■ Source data
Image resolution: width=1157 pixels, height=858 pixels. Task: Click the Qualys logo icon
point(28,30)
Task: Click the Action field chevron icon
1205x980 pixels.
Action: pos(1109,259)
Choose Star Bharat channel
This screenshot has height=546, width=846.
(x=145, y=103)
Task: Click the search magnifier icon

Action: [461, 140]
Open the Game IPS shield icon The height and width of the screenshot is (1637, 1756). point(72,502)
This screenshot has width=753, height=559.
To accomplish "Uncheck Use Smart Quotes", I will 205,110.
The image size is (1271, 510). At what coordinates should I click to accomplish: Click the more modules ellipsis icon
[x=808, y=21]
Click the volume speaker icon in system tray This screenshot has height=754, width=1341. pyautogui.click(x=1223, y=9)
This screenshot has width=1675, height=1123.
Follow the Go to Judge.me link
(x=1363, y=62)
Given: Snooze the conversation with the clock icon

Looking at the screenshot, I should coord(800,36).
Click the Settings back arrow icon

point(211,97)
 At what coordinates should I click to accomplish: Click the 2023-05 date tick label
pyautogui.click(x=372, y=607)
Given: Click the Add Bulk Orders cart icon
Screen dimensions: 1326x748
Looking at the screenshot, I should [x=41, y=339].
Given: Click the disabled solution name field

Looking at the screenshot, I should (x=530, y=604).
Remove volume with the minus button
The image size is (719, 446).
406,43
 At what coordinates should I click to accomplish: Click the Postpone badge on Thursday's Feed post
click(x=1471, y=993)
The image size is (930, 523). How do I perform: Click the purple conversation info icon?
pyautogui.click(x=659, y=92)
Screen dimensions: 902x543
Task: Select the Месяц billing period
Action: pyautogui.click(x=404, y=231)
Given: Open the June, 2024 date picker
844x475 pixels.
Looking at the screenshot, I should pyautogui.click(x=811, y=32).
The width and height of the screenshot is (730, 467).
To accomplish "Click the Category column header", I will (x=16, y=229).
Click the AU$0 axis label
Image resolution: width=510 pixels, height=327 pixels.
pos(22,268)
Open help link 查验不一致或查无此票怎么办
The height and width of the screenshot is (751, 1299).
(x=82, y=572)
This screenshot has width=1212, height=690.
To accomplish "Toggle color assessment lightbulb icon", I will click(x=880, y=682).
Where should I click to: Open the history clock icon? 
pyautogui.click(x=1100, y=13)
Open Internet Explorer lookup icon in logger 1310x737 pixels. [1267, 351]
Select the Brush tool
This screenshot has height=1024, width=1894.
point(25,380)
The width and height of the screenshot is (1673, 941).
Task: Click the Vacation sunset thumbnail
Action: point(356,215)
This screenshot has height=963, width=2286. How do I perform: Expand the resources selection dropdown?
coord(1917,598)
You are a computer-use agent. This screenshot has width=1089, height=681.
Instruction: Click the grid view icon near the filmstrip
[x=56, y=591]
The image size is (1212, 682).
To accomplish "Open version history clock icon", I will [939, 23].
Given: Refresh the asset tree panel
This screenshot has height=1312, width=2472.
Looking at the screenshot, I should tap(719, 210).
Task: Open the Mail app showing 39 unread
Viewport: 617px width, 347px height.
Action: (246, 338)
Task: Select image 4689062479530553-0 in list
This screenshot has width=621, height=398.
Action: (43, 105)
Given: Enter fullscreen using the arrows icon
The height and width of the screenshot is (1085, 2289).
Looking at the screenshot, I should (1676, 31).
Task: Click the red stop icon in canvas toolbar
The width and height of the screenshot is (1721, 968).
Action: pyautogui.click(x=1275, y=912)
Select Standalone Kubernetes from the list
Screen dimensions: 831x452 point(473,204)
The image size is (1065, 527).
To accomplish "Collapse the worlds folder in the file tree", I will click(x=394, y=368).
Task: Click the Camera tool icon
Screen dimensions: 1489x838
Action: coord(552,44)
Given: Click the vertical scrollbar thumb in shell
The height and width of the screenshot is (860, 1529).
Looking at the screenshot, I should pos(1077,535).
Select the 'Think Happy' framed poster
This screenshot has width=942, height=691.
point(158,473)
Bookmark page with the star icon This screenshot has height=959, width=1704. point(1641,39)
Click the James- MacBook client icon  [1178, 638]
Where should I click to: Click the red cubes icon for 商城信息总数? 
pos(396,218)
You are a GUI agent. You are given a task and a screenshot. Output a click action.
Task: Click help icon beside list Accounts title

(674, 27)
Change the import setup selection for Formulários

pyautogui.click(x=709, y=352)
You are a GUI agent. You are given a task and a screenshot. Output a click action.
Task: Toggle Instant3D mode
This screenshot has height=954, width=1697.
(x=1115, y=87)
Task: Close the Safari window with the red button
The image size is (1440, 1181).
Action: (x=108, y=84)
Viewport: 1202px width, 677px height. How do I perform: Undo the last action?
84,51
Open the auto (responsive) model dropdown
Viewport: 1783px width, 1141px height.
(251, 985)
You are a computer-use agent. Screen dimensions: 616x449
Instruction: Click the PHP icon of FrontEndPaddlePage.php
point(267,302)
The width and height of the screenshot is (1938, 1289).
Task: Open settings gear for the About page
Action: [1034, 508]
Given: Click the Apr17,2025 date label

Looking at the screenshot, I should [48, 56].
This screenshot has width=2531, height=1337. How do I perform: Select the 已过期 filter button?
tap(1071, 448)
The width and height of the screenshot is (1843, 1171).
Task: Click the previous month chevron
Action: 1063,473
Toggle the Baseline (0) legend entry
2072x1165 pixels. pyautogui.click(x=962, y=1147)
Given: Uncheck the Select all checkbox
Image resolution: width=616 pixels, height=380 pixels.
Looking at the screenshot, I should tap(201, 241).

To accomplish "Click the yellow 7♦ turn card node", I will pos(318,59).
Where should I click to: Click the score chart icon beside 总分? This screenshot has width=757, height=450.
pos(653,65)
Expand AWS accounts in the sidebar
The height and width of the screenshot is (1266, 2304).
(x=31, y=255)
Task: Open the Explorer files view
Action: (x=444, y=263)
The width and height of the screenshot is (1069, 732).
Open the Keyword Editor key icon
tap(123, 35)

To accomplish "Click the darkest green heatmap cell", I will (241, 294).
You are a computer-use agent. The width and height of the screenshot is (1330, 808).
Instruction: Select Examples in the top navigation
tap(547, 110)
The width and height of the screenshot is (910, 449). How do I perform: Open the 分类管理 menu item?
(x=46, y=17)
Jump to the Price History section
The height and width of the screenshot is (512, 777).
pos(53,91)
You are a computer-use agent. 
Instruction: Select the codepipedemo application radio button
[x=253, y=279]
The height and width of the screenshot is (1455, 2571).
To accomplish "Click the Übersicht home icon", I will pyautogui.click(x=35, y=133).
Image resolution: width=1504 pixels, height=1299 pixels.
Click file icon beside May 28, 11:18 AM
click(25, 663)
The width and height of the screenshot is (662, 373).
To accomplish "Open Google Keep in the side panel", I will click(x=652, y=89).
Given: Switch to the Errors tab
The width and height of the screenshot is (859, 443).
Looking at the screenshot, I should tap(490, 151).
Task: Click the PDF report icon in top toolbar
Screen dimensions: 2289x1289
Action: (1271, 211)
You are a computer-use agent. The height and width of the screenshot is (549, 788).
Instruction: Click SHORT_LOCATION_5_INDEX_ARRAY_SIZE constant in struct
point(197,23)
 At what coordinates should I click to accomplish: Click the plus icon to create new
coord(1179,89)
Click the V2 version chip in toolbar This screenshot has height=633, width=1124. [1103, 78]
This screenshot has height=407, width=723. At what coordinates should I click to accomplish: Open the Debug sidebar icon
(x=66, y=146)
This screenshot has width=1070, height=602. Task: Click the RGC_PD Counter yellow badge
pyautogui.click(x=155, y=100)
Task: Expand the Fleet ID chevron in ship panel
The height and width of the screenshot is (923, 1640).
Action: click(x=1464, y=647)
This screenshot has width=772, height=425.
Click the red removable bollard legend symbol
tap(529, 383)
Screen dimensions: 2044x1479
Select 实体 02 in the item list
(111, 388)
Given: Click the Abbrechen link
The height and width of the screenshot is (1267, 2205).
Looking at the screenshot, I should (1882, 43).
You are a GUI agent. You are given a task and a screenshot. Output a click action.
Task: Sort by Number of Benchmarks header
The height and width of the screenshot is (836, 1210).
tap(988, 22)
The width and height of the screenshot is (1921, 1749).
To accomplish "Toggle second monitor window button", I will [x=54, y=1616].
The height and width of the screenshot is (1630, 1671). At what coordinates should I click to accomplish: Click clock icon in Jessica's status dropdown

■ Action item
In your answer, include only the lines above starting at the line that holds "Click the red removable bollard legend symbol" and ending at the line that holds "Task: Sort by Number of Benchmarks header", copied exactly.

■ Your response
Click the red removable bollard legend symbol
tap(529, 383)
Screen dimensions: 2044x1479
Select 实体 02 in the item list
(111, 388)
Given: Click the Abbrechen link
The height and width of the screenshot is (1267, 2205).
Looking at the screenshot, I should (1882, 43).
You are a GUI agent. You are given a task and a screenshot. Output a click action.
Task: Sort by Number of Benchmarks header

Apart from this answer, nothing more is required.